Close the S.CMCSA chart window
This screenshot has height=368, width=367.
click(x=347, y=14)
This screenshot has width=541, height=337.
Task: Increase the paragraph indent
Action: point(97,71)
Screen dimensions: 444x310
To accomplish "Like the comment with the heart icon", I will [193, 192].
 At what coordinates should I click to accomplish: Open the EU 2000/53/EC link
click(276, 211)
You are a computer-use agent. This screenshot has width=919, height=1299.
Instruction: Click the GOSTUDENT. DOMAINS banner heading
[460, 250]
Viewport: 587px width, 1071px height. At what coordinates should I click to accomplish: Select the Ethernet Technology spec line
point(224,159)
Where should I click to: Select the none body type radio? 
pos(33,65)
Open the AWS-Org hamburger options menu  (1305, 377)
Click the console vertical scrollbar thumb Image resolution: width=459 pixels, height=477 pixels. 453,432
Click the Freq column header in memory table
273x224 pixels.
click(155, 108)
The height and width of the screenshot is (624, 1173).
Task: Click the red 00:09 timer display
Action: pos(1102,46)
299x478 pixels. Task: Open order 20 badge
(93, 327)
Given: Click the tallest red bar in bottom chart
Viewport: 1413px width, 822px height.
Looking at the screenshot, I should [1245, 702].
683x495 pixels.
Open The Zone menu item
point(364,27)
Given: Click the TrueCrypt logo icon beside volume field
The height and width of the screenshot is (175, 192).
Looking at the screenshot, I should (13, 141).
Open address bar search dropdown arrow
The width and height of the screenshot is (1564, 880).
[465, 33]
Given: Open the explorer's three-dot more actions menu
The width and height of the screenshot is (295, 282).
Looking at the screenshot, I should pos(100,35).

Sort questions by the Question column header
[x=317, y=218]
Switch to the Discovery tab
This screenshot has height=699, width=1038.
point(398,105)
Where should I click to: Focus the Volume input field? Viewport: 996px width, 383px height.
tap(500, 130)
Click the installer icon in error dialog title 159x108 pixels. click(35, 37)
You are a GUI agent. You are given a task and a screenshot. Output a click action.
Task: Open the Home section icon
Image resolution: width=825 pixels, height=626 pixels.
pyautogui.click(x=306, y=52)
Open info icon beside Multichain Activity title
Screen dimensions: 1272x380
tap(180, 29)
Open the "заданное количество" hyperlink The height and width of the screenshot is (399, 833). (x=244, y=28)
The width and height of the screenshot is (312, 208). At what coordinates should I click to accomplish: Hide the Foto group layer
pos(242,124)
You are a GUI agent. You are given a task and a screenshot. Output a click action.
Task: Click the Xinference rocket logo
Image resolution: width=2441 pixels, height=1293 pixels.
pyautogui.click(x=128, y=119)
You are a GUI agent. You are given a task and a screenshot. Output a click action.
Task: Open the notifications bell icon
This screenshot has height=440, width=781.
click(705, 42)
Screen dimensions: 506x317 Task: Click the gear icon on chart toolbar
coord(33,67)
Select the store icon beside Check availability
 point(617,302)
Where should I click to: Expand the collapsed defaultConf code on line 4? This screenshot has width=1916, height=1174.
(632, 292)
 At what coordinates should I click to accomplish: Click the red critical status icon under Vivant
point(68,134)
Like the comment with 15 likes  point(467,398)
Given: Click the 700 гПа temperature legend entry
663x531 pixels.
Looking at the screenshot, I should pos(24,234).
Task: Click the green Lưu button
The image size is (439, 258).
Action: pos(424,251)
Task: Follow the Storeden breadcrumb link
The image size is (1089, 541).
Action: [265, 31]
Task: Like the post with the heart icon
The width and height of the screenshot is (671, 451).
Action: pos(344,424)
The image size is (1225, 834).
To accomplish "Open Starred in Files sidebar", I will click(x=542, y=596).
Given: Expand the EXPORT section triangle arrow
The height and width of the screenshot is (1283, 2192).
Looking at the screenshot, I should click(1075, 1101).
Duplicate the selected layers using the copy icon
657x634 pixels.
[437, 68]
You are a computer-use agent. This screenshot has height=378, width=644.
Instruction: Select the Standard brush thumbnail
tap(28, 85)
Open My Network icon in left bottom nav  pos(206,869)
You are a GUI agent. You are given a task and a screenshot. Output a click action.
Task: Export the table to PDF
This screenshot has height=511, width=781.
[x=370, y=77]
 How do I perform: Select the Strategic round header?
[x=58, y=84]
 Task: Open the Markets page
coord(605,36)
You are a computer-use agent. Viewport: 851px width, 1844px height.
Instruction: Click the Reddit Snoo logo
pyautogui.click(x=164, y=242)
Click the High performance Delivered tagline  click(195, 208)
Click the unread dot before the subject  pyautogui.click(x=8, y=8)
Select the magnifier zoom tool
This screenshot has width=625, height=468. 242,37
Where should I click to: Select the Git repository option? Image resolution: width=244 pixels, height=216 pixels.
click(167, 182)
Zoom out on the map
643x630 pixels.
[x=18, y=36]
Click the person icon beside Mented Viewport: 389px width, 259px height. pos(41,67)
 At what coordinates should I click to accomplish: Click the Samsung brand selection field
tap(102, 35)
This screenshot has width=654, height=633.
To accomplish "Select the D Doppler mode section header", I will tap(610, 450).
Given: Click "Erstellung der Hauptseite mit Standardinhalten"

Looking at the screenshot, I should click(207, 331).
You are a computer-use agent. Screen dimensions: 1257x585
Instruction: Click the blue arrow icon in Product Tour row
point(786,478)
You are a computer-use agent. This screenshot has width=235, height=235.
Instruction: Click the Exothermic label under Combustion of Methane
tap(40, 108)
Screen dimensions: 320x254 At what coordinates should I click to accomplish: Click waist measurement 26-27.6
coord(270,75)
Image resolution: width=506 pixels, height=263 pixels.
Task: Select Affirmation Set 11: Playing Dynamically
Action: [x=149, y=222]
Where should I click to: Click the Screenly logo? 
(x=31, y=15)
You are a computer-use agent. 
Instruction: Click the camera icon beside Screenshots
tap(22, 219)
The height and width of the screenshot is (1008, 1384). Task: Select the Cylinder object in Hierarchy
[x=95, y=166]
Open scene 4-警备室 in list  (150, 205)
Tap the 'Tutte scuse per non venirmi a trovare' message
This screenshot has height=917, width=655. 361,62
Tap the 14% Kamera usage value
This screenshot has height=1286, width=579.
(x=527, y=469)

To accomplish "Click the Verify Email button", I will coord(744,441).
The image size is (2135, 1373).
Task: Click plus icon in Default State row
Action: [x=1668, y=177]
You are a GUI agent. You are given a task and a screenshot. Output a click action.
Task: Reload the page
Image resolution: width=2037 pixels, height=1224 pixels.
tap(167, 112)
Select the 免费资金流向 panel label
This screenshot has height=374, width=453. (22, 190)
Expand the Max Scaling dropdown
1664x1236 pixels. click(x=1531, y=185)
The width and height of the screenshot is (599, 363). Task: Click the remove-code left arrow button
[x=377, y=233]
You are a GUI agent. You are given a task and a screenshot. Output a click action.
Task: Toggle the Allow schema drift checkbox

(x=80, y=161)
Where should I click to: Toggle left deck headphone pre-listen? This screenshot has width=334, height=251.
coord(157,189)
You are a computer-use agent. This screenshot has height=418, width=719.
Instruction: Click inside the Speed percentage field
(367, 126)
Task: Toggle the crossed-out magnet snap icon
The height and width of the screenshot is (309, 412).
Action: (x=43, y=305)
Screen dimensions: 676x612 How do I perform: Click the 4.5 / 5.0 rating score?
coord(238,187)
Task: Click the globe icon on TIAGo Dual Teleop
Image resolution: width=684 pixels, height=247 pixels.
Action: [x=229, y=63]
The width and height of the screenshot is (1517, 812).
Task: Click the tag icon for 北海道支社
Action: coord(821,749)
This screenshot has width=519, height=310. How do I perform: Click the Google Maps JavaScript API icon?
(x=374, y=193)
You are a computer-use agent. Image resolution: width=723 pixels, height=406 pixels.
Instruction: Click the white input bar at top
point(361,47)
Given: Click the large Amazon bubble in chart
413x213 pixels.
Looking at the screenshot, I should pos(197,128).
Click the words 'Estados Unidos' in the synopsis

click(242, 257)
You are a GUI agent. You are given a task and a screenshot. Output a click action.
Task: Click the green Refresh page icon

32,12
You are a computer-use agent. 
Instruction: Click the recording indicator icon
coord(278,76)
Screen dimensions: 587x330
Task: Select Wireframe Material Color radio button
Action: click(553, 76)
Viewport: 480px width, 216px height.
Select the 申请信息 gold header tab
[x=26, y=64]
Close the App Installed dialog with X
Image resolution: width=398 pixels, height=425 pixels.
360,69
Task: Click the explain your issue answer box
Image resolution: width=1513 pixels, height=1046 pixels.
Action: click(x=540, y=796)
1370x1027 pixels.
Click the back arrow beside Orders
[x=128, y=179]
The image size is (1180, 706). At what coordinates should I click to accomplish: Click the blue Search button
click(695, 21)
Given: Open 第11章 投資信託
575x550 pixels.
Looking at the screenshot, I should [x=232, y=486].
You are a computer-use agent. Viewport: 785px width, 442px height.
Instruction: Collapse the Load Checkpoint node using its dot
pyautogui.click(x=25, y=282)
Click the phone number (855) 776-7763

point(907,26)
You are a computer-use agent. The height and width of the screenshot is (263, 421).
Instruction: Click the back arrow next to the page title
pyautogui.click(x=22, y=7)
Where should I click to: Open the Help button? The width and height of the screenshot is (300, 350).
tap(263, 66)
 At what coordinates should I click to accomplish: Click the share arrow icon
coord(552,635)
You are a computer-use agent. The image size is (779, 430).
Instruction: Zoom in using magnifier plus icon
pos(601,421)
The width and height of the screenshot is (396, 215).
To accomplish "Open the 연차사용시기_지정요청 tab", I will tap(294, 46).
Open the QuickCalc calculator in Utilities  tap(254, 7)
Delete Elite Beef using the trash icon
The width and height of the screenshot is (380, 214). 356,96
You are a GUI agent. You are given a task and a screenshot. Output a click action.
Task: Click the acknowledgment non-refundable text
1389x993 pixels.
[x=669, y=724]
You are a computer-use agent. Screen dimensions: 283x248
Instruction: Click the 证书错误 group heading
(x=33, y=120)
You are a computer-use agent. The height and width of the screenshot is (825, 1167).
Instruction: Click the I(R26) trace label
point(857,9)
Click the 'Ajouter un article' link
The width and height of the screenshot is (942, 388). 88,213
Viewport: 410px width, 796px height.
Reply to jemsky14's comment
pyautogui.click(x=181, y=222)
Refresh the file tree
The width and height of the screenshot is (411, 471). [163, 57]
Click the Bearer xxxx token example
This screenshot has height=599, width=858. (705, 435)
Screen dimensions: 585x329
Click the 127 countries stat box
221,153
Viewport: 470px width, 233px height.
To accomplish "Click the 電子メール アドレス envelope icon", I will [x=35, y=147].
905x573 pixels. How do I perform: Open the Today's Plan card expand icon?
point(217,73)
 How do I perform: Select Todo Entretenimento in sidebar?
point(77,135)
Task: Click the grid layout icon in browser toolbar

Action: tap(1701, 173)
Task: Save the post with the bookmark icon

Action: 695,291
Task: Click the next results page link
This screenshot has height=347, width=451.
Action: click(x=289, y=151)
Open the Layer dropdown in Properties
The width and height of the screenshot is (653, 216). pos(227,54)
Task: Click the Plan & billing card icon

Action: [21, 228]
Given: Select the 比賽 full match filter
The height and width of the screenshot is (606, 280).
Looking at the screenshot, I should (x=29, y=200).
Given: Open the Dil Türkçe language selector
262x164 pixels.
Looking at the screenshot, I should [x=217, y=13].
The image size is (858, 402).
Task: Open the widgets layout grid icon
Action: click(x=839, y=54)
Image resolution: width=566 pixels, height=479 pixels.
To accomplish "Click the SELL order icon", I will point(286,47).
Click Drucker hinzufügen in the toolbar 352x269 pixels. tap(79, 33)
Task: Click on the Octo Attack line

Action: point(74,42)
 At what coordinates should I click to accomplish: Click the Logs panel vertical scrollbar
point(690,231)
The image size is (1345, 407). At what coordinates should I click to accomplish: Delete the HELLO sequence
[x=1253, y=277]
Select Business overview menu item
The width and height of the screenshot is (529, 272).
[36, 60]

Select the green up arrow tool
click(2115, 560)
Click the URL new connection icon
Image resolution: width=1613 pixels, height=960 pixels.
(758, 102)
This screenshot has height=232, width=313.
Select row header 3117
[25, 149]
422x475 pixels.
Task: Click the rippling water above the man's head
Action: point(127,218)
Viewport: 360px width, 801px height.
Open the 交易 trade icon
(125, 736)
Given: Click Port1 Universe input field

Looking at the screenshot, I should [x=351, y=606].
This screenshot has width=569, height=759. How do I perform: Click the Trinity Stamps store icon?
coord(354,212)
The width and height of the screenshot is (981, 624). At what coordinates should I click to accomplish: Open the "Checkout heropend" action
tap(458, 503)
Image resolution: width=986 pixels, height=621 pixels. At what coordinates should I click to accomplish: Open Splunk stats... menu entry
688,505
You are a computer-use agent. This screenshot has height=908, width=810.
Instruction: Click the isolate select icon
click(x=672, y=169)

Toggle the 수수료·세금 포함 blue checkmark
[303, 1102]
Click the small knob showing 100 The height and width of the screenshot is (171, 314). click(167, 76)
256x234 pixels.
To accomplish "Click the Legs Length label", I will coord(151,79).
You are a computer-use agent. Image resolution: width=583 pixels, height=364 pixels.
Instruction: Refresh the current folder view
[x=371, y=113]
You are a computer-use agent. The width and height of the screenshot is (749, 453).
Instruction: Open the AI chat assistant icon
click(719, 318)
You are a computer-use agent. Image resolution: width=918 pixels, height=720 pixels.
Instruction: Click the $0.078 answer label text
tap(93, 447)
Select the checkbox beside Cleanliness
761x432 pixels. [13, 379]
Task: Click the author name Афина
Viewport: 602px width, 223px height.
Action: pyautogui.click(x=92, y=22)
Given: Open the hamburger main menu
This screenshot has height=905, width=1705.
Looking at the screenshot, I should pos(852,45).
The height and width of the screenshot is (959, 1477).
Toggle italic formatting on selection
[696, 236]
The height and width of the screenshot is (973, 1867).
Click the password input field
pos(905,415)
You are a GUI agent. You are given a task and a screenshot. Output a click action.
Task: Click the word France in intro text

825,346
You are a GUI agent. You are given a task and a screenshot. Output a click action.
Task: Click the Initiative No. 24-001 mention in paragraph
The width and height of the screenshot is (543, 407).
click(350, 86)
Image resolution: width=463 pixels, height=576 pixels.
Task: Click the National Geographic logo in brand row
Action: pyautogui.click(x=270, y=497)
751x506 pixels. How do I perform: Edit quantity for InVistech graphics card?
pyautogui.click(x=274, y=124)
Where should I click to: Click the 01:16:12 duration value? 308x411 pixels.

- - -

● **What to produce**
Reproduce the records above verbatim, from the line containing "Given: Open the explorer's" up to and including the line containing "Action: pos(424,251)".

● **Output for this task**
Given: Open the explorer's three-dot more actions menu
The width and height of the screenshot is (295, 282).
Looking at the screenshot, I should pos(100,35).

Sort questions by the Question column header
[x=317, y=218]
Switch to the Discovery tab
This screenshot has height=699, width=1038.
point(398,105)
Where should I click to: Focus the Volume input field? Viewport: 996px width, 383px height.
tap(500, 130)
Click the installer icon in error dialog title 159x108 pixels. click(35, 37)
You are a GUI agent. You are given a task and a screenshot. Output a click action.
Task: Open the Home section icon
Image resolution: width=825 pixels, height=626 pixels.
pyautogui.click(x=306, y=52)
Open info icon beside Multichain Activity title
Screen dimensions: 1272x380
tap(180, 29)
Open the "заданное количество" hyperlink The height and width of the screenshot is (399, 833). (x=244, y=28)
The width and height of the screenshot is (312, 208). At what coordinates should I click to accomplish: Hide the Foto group layer
pos(242,124)
You are a GUI agent. You are given a task and a screenshot. Output a click action.
Task: Click the Xinference rocket logo
Image resolution: width=2441 pixels, height=1293 pixels.
pyautogui.click(x=128, y=119)
You are a GUI agent. You are given a task and a screenshot. Output a click action.
Task: Open the notifications bell icon
This screenshot has height=440, width=781.
click(705, 42)
Screen dimensions: 506x317 Task: Click the gear icon on chart toolbar
coord(33,67)
Select the store icon beside Check availability
 point(617,302)
Where should I click to: Expand the collapsed defaultConf code on line 4? This screenshot has width=1916, height=1174.
(632, 292)
 At what coordinates should I click to accomplish: Click the red critical status icon under Vivant
point(68,134)
Like the comment with 15 likes  point(467,398)
Given: Click the 700 гПа temperature legend entry
663x531 pixels.
Looking at the screenshot, I should pos(24,234).
Task: Click the green Lưu button
The image size is (439, 258).
Action: pos(424,251)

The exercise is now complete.